NHL Hitz Pro Player of the Week.
LOL. We are just completely losing our cool over here as this once-promising season has quickly turned into a steaming pile of poo-opp. (Please excuse our language.) We’ve already begun our in-depth analysis of the season — and, let me tell ya, you’re probably not going to like what we have to say in our season wrap-up post that should be heading your way soon. Until that time comes, though, enjoy this screenshot of Jason Spezza checking someone into the boards as a fill-in for our the Player of the Week award, since he’s hurt and will never play another game as a Dallas Star and we might as well use it now, as we’ll ever again have the chance..
This Week in Your Dallas Stars.
Does anyone really care anymore? Welp, for posterity’s sake…
Philadelphia Flyers at Dallas Stars
Tuesday, March 27, 7:30 p.m.
The Flyers look to solidify their wildcard spot against the hapless Stars at the American Airlines Center. Let’s make it nine losses in a row, fellas!
Dallas Stars at Minnesota Wild
Thursday, March 29, at 7 p.m.
Could this be a 10th loss in a row? Just kill me now.
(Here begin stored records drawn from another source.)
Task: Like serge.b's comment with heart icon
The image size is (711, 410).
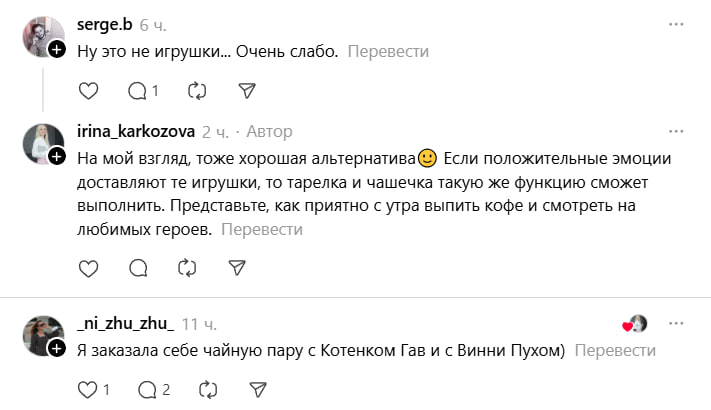Action: pos(88,91)
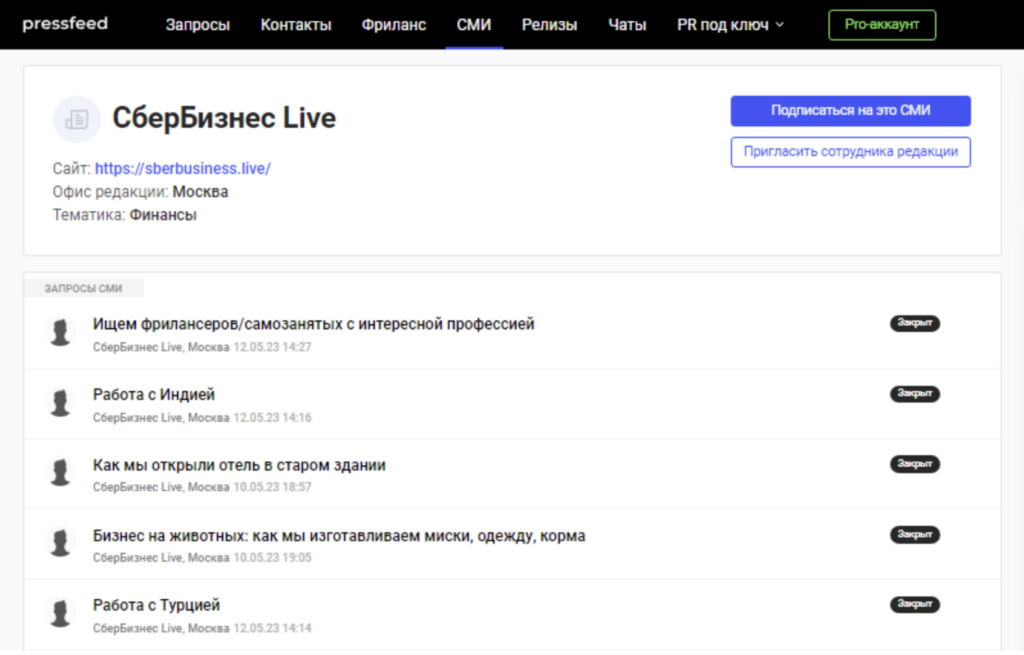This screenshot has width=1024, height=655.
Task: Open request Ищем фрилансеров/самозанятых с интересной профессией
Action: coord(313,324)
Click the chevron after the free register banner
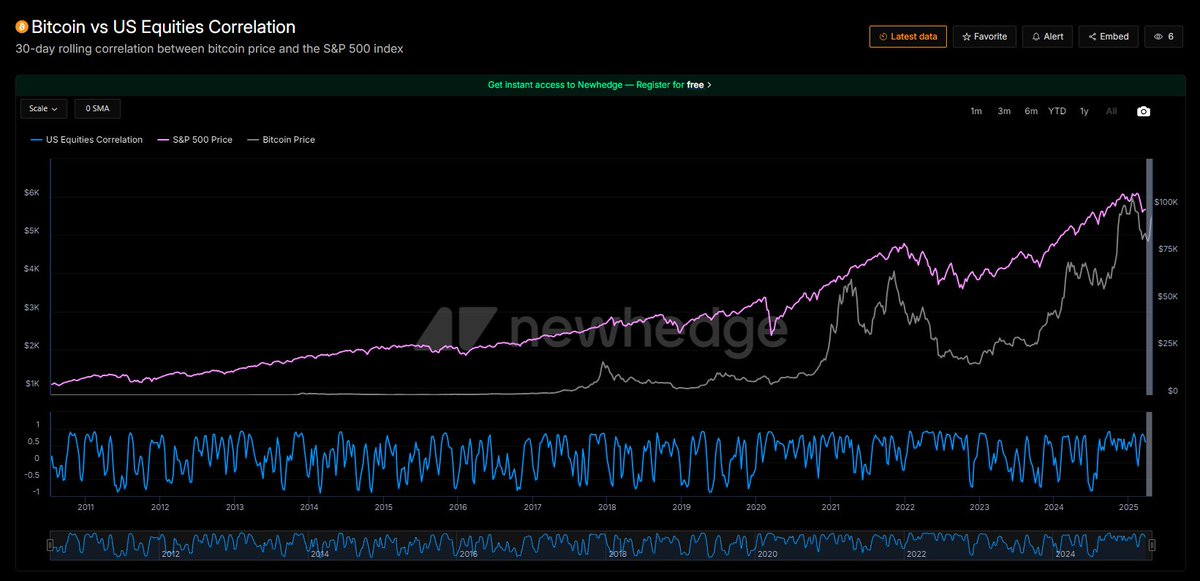The height and width of the screenshot is (581, 1200). (x=709, y=85)
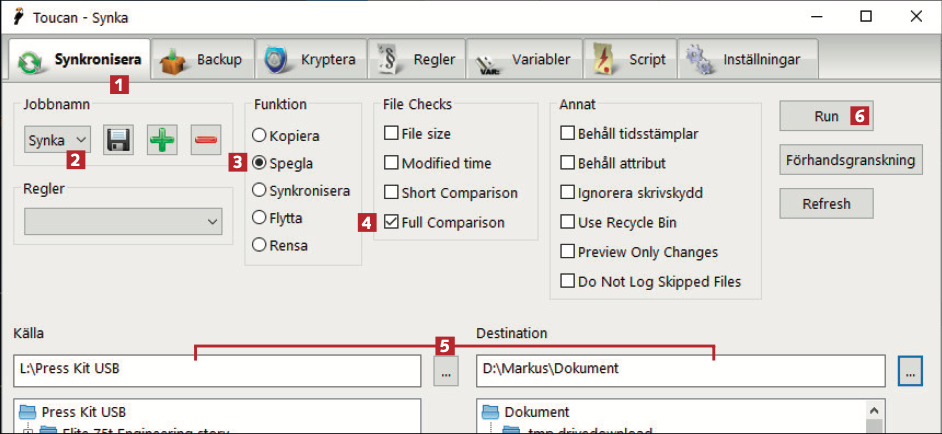Viewport: 942px width, 434px height.
Task: Open the Script tab
Action: pyautogui.click(x=631, y=60)
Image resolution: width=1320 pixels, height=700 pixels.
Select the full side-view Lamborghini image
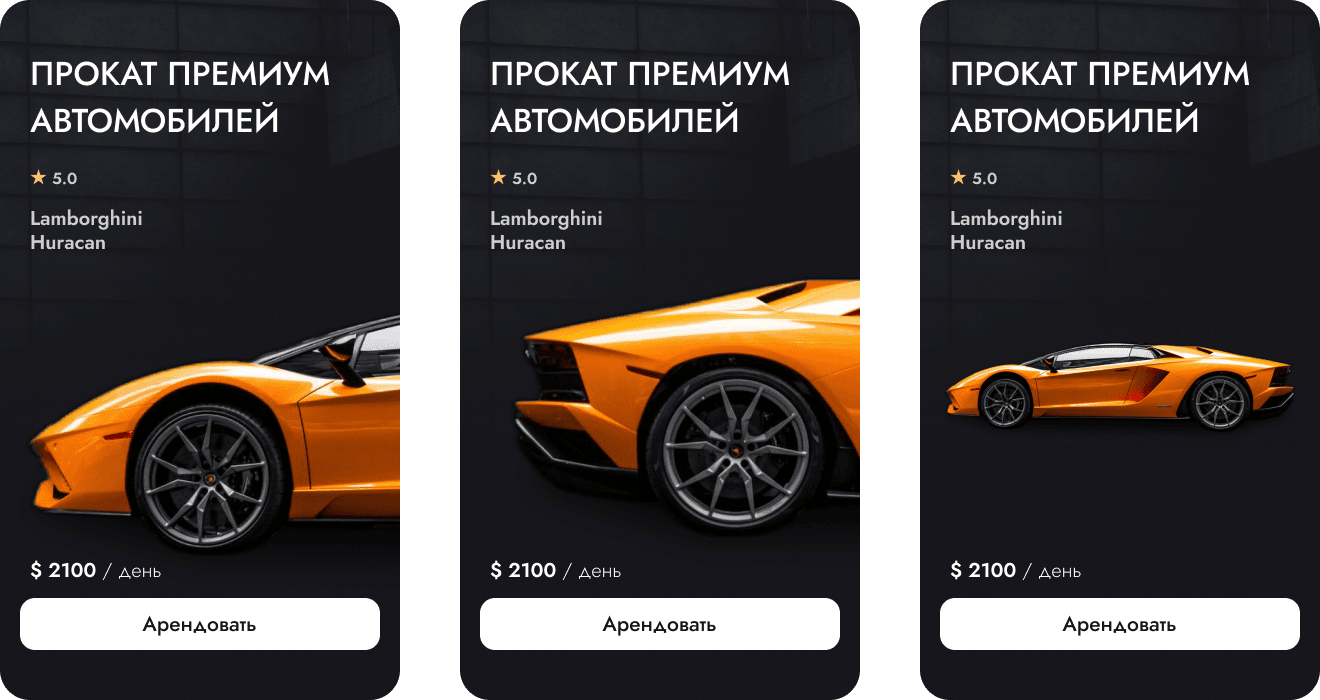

Minnesota Wild at Dallas Stars
Saturday, March 31, at 7 p.m.
The final home game of the year is Mike Modano night. Maybe Mikey Mo will show up in person? If so, will he rep the Wild or the Stars? Hell, he might be reppin’ the Red Wings or Arizona Coyotes for all we know. Is this the kind of exciting debate we have to look forward to at this point in the season. No, of course not — not when we could be in store for an 11th loss in a row! Yes! (Somehow, there are still three more games after this one, believe it or not.)
Flip it. Stick it. See ya later, bye. — LehtMoJoe
Artist’s rendering of a supernova used as a cover image via freakin’ NASA.